* YOUR ASSIGNMENT: From the blog post on teaching Shakespeare below, reproduce word for word the stretch from "However, tickets are" through "from the theater.".

(DOCUMENT SEGMENT)

Tuesday, January 26, 2010

How to get kids truly excited about Shakespeare?

This year, I will be teaching Much Ado About Nothing. It is one of my favorite Shakespeare plays, and I have taught it before with great success. Last year, the school I work at did not have this text, so I taught a brief unit on it via the movie. This year, we finally got the books, and I am excited to teach it. Even MORE exciting, a local repertory theater that specializes in the classics is going to be performing the play throughout this Spring. Could it be better timing? I think not.

However, tickets are about $16 a person. We get less than $10 per student for field trip money, and that is for the whole 10th grade, not just for my class, so I can't very well justify that this money should go towards my field trip, and besides that, that money would barely scratch the surface of paying for my trip, considering that I also have to come up with transportation to and from the theater.

(End DOCUMENT SEGMENT)
(EXTRACTED RECORDS)

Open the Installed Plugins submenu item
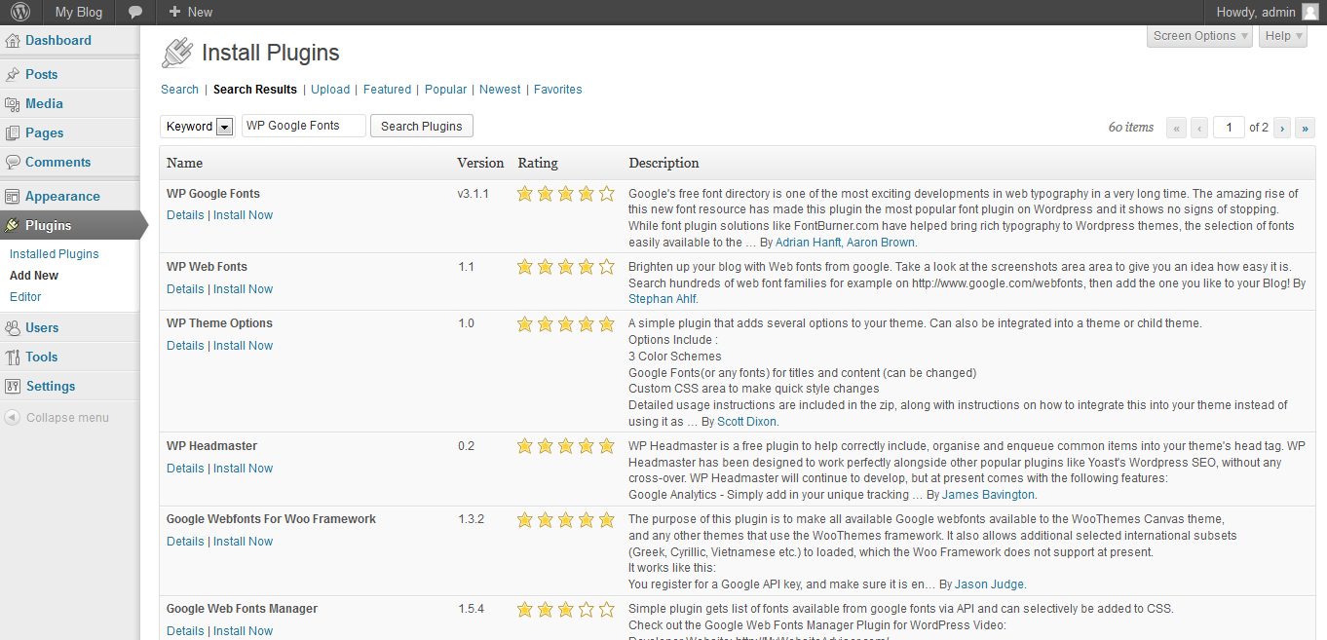This screenshot has height=640, width=1327. (55, 254)
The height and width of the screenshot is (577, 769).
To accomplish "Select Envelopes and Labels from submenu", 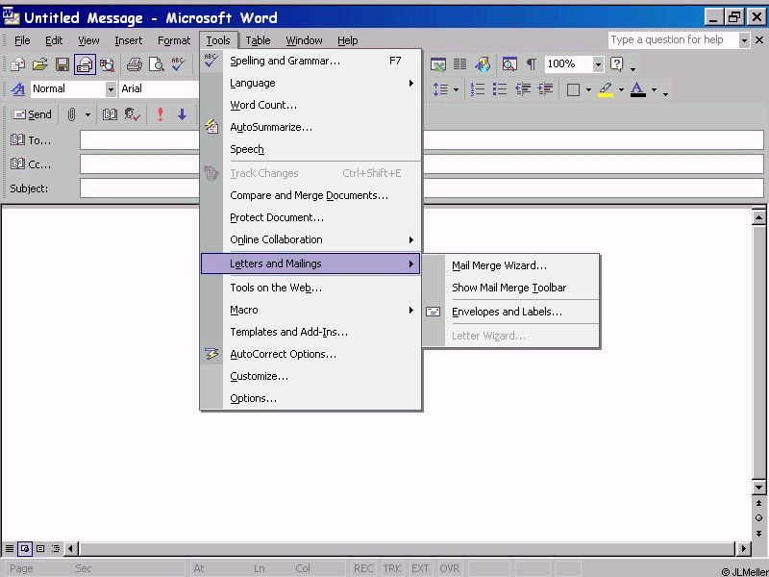I will click(x=507, y=312).
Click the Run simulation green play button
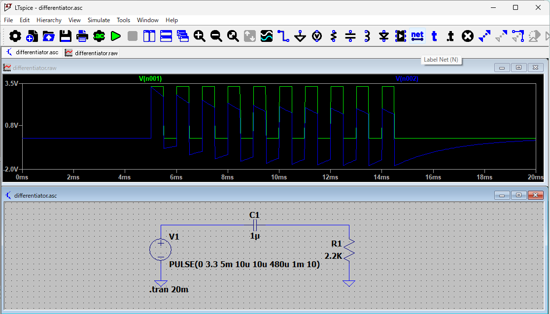Image resolution: width=550 pixels, height=314 pixels. tap(116, 36)
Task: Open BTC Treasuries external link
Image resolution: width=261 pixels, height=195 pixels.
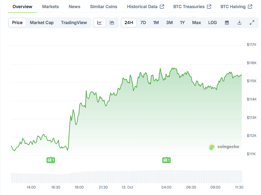Action: point(192,7)
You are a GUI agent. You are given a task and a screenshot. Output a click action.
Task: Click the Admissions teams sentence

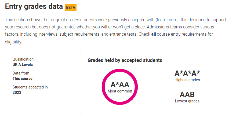[x=109, y=31]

(End EXTRACTED RECORDS)

* ANSWER SPACE:
However, tickets are about $16 a person. We get less than $10 per student for field trip money, and that is for the whole 10th grade, not just for my class, so I can't very well justify that this money should go towards my field trip, and besides that, that money would barely scratch the surface of paying for my trip, considering that I also have to come up with transportation to and from the theater.